> EXERCISE AIM: What are the lines of the listing from the line with "Given: Click the compass icon for Navigation" up to and including the line with "click(x=333, y=43)"? Output them exactly, character for character.

> AVAILABLE DATA:
· · ·
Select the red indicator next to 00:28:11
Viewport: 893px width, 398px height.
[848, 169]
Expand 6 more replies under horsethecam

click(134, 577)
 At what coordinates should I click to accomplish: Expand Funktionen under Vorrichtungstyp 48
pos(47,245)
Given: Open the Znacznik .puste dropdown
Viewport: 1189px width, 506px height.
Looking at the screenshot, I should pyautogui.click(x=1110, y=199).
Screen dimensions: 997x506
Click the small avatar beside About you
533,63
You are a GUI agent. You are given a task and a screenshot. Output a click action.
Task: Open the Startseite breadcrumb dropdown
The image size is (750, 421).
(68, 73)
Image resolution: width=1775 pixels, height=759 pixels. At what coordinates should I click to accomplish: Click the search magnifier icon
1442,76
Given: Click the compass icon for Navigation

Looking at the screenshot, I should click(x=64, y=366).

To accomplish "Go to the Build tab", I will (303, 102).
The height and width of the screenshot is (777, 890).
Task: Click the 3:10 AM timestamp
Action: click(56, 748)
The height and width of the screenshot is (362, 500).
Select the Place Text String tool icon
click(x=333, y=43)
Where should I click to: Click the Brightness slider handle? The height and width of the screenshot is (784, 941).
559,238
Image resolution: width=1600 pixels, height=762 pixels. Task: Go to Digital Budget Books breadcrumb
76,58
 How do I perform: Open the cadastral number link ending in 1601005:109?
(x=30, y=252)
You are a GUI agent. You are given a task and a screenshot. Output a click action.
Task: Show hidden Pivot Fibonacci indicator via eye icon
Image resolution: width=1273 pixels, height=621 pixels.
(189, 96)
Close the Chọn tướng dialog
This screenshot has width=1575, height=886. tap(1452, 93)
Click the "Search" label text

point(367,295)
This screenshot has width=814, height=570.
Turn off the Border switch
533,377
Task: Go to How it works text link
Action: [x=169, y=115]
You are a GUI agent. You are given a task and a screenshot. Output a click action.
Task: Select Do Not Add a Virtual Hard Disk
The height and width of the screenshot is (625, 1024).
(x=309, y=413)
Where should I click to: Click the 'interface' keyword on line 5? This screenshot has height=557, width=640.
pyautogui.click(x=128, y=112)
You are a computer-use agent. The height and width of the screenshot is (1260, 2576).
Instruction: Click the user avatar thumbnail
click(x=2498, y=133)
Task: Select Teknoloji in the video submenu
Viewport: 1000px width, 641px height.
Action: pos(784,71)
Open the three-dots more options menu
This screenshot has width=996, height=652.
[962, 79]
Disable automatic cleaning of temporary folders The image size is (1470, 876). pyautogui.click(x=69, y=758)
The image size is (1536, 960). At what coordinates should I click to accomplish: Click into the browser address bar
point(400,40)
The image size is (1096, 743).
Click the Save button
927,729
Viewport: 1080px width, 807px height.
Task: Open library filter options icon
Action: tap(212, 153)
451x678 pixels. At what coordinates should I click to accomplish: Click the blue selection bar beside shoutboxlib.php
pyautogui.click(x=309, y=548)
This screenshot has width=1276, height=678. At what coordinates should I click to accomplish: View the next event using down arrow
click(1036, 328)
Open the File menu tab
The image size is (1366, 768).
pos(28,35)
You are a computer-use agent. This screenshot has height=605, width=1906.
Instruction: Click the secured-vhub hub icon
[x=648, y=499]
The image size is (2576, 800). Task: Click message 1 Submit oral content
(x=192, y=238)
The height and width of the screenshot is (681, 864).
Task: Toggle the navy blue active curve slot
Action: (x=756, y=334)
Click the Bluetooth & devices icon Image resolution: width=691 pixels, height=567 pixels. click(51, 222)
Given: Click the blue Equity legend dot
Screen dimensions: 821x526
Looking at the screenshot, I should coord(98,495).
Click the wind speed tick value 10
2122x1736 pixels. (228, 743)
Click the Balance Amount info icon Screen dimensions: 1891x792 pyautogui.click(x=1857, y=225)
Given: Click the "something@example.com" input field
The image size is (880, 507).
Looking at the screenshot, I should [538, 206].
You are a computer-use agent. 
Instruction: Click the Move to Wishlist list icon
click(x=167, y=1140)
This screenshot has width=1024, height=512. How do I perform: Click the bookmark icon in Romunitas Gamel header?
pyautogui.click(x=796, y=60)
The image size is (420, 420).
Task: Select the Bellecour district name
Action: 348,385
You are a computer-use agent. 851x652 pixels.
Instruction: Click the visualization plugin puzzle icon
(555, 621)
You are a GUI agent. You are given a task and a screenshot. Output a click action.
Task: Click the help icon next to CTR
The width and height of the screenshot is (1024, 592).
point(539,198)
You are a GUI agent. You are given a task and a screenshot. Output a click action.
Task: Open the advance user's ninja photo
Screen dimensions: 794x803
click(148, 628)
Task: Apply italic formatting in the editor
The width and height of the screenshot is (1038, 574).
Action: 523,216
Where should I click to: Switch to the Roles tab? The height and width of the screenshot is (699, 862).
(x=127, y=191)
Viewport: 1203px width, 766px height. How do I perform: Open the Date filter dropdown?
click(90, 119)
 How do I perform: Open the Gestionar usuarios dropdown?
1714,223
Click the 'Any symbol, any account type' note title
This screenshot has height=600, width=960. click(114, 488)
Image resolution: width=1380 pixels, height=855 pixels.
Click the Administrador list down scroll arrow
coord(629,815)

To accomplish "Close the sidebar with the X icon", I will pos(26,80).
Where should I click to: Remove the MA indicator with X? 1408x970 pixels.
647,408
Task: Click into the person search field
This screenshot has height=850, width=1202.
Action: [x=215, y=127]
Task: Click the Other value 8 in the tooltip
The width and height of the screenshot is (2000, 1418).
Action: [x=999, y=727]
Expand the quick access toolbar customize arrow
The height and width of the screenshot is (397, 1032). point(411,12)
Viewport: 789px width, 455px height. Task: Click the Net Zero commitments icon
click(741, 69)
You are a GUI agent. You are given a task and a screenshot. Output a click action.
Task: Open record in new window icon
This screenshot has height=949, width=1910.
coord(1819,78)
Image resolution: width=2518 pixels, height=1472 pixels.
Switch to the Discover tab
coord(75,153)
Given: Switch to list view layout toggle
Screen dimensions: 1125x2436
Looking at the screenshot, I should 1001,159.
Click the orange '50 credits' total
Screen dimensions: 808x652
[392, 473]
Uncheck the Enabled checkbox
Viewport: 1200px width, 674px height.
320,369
· · ·
> WRITTEN RESPONSE:
Given: Click the compass icon for Navigation

Looking at the screenshot, I should click(x=64, y=366).

To accomplish "Go to the Build tab", I will (303, 102).
The height and width of the screenshot is (777, 890).
Task: Click the 3:10 AM timestamp
Action: click(56, 748)
The height and width of the screenshot is (362, 500).
Select the Place Text String tool icon
click(x=333, y=43)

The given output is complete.